According to Birth. Death. Movies, Seth Grahame-Smith left The Flash due to “creative differences.” It’s unclear what those differences were, but BDM’s sources told them that a lot of this has to do with the studio’s push-back against Zack Snyder’s vision of Justice League after the release of Batman v Superman. Now, James Wan may be feeling some pressure and not want to go to the trouble of dealing with Warner Bros on this. BDM also makes an excellent point that WB needs Wan more than Wan needs them at this point:

James Wan doesn’t really need Aquaman. With The Conjuring 2 and Lights Out (which he produced), Wan will be owning WB’s summer slate, bringing in a lot of money with movies that cost a fraction of Aquaman.
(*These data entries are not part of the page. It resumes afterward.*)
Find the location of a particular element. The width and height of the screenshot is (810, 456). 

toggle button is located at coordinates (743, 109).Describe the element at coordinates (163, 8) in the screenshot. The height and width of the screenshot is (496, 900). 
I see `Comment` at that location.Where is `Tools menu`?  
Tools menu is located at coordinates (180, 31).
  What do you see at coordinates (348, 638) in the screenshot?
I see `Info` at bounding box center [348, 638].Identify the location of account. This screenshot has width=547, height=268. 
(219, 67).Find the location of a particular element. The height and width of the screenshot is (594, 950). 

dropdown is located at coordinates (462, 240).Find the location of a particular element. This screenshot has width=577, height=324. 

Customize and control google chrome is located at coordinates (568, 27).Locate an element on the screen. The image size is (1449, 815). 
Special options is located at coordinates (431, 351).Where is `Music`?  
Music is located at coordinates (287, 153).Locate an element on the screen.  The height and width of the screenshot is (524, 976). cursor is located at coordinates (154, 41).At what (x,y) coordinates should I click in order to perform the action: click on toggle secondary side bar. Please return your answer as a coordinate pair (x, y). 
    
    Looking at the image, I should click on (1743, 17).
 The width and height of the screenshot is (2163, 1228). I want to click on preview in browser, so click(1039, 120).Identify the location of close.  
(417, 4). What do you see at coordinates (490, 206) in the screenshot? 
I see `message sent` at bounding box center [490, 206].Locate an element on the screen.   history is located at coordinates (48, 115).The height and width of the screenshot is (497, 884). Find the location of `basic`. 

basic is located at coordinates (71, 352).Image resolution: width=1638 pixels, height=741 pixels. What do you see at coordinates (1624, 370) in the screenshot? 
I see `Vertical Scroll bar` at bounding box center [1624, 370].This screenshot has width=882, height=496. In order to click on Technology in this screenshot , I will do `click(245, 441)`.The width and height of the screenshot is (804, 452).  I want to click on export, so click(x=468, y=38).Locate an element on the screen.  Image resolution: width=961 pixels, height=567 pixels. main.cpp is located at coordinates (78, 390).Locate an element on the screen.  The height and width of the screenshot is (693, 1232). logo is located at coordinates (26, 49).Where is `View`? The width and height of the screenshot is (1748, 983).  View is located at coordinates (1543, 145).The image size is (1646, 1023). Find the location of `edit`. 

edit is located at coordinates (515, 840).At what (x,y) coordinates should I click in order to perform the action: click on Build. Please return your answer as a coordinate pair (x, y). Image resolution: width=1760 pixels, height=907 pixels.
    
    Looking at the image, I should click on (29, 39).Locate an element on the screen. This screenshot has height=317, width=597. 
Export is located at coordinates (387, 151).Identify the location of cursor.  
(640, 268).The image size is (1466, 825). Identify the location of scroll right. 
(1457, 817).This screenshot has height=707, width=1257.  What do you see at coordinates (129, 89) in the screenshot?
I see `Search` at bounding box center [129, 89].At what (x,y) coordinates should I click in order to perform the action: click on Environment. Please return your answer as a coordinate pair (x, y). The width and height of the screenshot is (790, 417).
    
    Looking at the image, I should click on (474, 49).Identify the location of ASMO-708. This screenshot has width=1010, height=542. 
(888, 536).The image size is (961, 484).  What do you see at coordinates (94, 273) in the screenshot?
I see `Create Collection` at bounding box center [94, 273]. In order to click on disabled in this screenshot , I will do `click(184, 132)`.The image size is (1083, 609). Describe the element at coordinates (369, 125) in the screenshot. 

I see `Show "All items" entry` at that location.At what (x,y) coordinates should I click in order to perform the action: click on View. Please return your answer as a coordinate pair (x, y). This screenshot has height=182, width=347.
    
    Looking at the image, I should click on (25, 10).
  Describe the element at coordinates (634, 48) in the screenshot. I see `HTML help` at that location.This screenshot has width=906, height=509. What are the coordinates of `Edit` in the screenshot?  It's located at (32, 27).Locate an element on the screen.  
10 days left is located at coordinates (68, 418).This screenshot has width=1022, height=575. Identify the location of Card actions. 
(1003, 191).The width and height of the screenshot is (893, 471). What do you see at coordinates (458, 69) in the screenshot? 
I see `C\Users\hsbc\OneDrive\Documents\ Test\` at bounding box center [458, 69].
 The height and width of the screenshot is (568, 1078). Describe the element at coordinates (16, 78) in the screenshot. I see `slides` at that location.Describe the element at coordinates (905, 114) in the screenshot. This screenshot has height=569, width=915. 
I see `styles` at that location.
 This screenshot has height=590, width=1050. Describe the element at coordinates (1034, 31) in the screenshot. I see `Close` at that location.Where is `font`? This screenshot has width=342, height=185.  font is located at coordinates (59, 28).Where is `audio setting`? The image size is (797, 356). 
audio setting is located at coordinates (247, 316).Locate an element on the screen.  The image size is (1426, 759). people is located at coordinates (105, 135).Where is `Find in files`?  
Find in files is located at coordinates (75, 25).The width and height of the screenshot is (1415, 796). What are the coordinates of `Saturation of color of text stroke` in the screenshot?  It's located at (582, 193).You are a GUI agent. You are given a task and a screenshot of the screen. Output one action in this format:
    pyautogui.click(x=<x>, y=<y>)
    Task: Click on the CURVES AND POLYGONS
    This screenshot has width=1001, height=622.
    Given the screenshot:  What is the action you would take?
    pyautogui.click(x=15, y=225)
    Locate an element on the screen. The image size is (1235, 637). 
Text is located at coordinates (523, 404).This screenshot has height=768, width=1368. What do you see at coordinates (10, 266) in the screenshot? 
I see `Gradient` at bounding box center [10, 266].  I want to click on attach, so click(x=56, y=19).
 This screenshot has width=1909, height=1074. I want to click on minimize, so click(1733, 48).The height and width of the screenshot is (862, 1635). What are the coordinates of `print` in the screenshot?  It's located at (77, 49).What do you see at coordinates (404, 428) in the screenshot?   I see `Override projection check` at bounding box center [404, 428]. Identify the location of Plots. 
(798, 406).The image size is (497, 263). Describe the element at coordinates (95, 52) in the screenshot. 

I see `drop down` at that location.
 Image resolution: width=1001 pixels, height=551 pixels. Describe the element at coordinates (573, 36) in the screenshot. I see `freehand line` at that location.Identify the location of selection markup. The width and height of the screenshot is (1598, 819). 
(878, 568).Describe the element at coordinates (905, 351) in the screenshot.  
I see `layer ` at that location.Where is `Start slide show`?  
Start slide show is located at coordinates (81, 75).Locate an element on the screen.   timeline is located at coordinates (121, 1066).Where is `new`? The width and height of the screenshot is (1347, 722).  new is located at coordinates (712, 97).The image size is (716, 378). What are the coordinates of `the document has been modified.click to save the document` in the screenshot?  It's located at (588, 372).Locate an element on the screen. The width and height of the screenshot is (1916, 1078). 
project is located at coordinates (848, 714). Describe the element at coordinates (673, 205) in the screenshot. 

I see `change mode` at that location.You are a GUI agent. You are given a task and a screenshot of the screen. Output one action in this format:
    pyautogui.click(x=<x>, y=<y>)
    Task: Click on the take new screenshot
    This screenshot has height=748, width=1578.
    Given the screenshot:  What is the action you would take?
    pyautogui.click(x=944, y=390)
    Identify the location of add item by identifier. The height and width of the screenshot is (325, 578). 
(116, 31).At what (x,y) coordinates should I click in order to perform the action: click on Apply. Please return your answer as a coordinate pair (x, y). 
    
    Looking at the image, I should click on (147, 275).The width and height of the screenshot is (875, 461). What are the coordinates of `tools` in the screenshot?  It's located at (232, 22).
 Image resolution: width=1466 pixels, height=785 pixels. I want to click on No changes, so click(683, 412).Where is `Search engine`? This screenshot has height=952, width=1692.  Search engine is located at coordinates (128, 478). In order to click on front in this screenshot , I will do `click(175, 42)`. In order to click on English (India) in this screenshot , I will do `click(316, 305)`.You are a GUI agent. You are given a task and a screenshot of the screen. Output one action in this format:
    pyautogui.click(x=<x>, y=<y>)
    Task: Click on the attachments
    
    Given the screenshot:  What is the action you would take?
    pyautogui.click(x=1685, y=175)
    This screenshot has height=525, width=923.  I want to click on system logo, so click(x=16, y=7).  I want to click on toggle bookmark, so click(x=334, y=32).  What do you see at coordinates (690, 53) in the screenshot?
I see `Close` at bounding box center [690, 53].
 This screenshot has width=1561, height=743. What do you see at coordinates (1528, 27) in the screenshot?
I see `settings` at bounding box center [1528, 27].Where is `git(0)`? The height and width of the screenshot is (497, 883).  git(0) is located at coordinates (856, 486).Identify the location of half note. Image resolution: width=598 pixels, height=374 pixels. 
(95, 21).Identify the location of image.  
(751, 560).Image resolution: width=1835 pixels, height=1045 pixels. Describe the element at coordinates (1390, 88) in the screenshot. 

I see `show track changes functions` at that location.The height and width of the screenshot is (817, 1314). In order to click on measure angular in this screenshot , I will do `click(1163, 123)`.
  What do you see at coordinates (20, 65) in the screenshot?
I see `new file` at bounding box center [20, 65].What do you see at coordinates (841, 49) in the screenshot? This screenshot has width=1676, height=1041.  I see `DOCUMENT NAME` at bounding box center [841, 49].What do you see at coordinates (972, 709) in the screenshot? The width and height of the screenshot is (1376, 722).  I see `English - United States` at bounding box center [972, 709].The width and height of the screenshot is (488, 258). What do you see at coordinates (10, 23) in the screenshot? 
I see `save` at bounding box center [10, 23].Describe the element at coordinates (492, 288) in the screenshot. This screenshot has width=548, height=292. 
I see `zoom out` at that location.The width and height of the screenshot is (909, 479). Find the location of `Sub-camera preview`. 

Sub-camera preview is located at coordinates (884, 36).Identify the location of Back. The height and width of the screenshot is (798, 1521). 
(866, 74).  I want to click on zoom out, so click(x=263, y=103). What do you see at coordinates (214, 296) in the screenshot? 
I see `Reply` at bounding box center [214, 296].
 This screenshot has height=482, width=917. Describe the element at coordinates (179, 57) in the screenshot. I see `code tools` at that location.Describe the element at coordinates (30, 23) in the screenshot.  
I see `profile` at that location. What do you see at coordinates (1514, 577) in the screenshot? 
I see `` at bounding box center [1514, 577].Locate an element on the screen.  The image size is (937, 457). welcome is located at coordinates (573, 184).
Aquaman needs Wan, and right now Wan is trying to decide if he needs that hassle.

Again, this news about Wan is based on unnamed sources, so this is all still firmly in rumor territory. However, it’s disappointing that DC Entertainment and Warner Bros. seem to be having such a difficult time creatively with their slate of films based on their awesome comics properties. What’s even more strange is that they don’t have this problem in their animated films. Somehow, with those, they manage to get the tone, the characters, and the spirit of the source material just right.

Is it because the animated films need to be kid-friendly? I dunno. Some of the DC Universe animated films still manage to be gritty for a “kids’ movie.” Is it that the animated films cost less to produce, so the producers and creators are willing to take more chances? Or is it that the DC films seems so wholly disconnected from their own current comics?

When I watch a Marvel movie, I know that save for a certain number of tiny things, that the films fit into the TV shows fit into the comic books. Their architects are doing an amazing job at keeping everything cohesive, whereas the DC films, TV shows, and comics have very little to do with each other, which makes me as a viewer unsure how to feel about any of it.

What do you think can help the DC Cinematic Universe?